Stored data
##############################
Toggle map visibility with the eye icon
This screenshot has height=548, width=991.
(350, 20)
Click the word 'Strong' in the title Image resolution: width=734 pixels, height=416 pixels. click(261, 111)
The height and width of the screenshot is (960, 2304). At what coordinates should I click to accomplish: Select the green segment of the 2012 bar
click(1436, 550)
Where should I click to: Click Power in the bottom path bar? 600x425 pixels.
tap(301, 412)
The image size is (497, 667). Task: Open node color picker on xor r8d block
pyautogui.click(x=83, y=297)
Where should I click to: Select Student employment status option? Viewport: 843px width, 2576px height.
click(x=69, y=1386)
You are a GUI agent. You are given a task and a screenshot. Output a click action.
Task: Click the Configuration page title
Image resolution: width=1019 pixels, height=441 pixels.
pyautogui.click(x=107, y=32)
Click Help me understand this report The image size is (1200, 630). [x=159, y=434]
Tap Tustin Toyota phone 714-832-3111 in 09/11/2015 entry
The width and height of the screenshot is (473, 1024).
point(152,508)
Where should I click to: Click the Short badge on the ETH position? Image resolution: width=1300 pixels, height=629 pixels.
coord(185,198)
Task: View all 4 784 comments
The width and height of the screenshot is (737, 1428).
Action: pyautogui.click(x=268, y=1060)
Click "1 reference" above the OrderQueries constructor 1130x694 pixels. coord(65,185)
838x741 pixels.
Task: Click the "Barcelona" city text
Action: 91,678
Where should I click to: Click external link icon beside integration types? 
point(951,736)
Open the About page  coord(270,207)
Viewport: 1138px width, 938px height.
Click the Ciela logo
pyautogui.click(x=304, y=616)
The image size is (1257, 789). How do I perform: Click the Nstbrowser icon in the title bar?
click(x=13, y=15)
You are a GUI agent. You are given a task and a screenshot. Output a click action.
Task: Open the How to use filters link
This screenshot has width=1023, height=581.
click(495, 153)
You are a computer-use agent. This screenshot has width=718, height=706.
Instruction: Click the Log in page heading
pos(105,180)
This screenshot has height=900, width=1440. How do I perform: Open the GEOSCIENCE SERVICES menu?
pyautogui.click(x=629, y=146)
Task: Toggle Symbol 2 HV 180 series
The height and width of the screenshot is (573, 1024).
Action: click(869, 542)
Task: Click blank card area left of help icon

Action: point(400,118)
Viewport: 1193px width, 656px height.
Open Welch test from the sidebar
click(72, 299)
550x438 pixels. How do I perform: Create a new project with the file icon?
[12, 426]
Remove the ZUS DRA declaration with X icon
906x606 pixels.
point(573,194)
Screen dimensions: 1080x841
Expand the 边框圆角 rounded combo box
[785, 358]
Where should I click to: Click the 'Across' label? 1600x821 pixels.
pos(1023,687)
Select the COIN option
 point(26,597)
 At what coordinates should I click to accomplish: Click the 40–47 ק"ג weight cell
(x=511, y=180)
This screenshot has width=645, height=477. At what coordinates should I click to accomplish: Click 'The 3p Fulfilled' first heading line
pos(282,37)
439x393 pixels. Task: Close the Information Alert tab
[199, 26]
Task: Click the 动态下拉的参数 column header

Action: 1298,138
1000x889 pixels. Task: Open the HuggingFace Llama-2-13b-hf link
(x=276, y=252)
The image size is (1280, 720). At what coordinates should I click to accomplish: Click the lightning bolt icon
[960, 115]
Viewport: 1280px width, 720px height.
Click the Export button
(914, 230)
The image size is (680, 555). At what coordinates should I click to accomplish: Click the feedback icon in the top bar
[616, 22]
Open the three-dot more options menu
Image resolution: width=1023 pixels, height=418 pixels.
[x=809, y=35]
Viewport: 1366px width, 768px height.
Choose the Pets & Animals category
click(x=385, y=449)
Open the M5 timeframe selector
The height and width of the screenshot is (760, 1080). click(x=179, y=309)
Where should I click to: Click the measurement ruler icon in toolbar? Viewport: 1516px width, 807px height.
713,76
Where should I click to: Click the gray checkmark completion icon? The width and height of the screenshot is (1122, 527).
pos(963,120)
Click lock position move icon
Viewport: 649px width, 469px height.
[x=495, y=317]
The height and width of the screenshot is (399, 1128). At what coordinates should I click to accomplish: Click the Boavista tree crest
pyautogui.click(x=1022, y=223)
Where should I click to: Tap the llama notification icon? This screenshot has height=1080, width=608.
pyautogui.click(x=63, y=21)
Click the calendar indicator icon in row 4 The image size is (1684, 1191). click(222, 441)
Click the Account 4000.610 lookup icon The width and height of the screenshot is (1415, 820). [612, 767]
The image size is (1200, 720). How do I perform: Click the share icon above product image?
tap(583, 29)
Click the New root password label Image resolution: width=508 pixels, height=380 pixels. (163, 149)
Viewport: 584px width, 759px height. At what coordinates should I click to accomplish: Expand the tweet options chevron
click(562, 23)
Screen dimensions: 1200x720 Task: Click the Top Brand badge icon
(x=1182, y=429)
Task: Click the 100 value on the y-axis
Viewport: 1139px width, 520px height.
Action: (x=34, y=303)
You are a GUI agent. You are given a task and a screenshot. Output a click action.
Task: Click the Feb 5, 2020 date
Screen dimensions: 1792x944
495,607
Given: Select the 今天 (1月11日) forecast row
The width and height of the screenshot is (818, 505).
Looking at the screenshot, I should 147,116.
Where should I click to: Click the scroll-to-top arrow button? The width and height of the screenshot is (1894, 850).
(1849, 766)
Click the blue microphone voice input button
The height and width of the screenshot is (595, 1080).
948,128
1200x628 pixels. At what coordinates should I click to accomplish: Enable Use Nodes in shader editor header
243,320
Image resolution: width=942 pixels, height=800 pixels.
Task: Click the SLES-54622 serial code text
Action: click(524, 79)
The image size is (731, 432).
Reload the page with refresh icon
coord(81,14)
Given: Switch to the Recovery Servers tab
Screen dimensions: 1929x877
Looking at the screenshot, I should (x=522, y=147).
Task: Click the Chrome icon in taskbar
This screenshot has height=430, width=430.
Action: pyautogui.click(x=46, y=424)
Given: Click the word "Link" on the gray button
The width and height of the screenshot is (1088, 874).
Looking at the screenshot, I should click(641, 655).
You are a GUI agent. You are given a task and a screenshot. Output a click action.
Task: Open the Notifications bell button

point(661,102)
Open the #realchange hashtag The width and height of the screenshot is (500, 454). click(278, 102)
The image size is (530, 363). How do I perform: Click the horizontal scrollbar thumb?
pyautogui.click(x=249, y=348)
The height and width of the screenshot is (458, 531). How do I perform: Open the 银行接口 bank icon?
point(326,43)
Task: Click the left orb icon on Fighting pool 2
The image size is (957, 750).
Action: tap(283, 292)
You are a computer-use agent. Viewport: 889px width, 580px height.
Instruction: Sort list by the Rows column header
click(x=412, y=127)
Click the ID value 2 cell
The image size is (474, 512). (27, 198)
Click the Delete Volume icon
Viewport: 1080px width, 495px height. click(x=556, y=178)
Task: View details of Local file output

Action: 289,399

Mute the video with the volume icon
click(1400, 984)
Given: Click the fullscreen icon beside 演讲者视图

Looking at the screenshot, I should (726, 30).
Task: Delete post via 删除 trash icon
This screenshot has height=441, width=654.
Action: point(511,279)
##############################
Exercise goal.
Copy every line from the entries that contains the word "computer".

Solved exercise.
You are a computer-use agent. This screenshot has width=718, height=706.
You are a computer-use agent. Viewport: 889px width, 580px height.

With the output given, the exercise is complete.